A incompetência paterna presente no capítulo em dimensão social só mostra que o tradicionalismo oriental tem vertentes que segregam a liberdade da vida pessoal de um ente que compõe uma família, neste caso de Fight, num ambiente rico e altamente tóxico que gira pela vontade um tanto interesseira e controladora de seu pai, que é o típico controlar de filhos, que após ter fracassado em sua relação como pessoa, infringe seu desejo de felicidade em seu filho, construindo um ato violento à intimidade do mesmo.

Não me surpreenderia, se ele o criticasse no sentido de colocá-lo em seu devido lugar e impor limites, que é uma das recomendações dadas quando numa relação familiar contém o teor de toxidade exacerbada pelos pais, que refletem à dimensão de seus fracassos como pessoas e seu descontrole como orientadores de seus filhos ao verem que economicamente, no caso do pai de Fight, irão ser prejudicados, coisa que na minha opinião não se sustenta, pois é aparente que na dimensão financeira, o pai de Tutor não carece de adição pela mãe de Hwa. 

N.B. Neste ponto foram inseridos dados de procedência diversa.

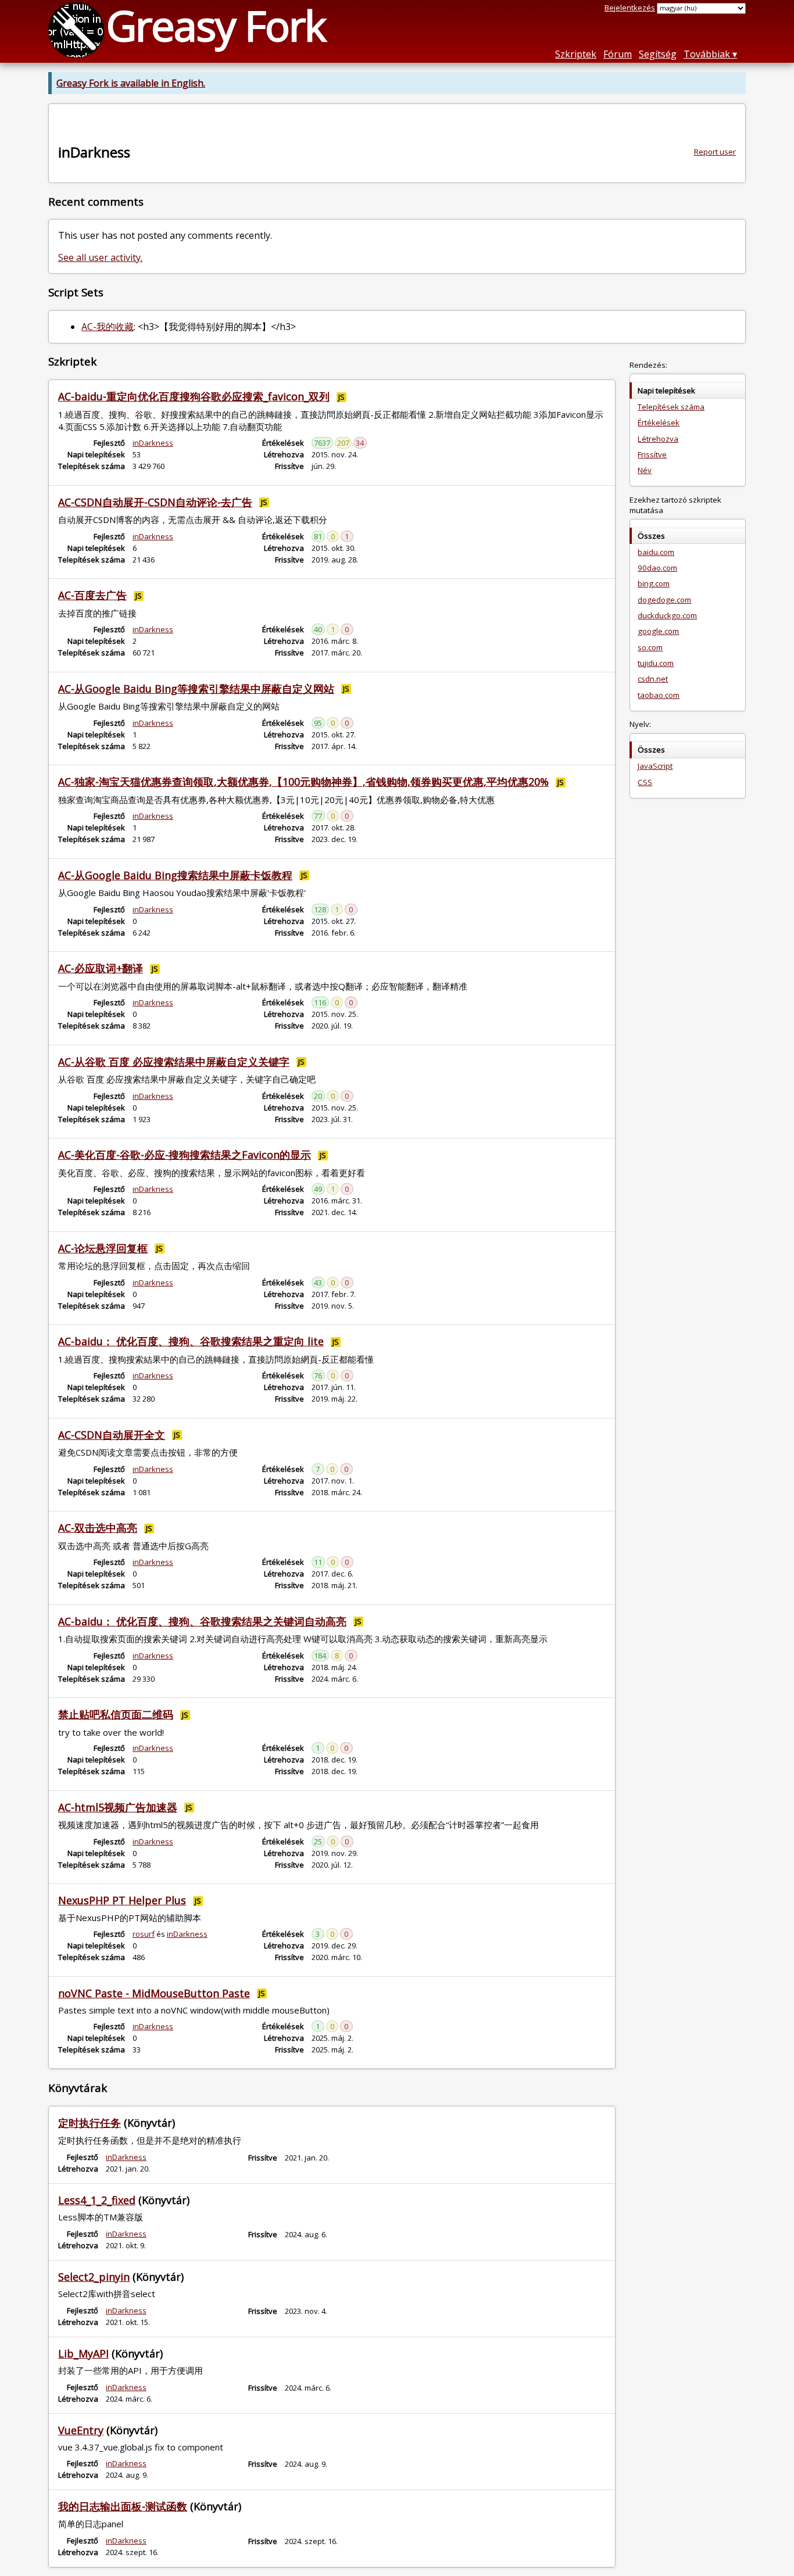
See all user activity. (100, 257)
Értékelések (658, 422)
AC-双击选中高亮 (97, 1528)
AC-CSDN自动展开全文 (111, 1435)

É interessante analisar que não cabe aos pais decidirem o que os filhos devem ou não gostar, bem como seus caminhos profissionais, apesar de não ser pai, não é necessário vivenciar na prática algo que já foi sofrido inúmeras vezes na vida real, pois antes de existir um genitor, existe um filho que recebe todas as pressões familiares que em sua maioria são negativas, humilhantes e que acabam principalmente com a auto-estima e o senso de limitar a atuação daqueles genitores na sua vida.

E que deveriam fazer totalmente o contrário, mostrar aos filhos que as formas de relações são as mais diversas e deveriam quebrar tabus, porém noto que a cultura da obediência e submissão principalmente no meio social oriental de maneira geral não é mudada, certamente por acharem o costume de controlar a vida do outro seja algo normal.

No entanto, caso o pai realmente seja homofóbico, seria uma questão bastante interessante no sentido de que mostra um pouco de como acontece, infelizmente, na vida real. É claro que sabemos que os BLS jamais retratam o segmento LGBT na realidade. Inclusive, essa é uma das questões que podem ser levantadas. 

Por exemplo, quando um filme ou uma temporada de um BL qualquer não termina bem, digo, quando o casal não termina junto e feliz, todo mundo (ou quase) diz que a obra é ruim, o que ao meu ver é ignorância, ainda que muitos sustentem  o argumento de que “a realidade é cruel demais, vejo doramas para fugir da realidade”. 

Bom, de certa forma, todo mundo começa algo pensando nisso, mas você já parou pra pensar que se sempre for assim, se toda obra sustentar a Alície que habita dentro de nós, poderemos estar construindo uma bolha resistente demais? Pensem sobre isso!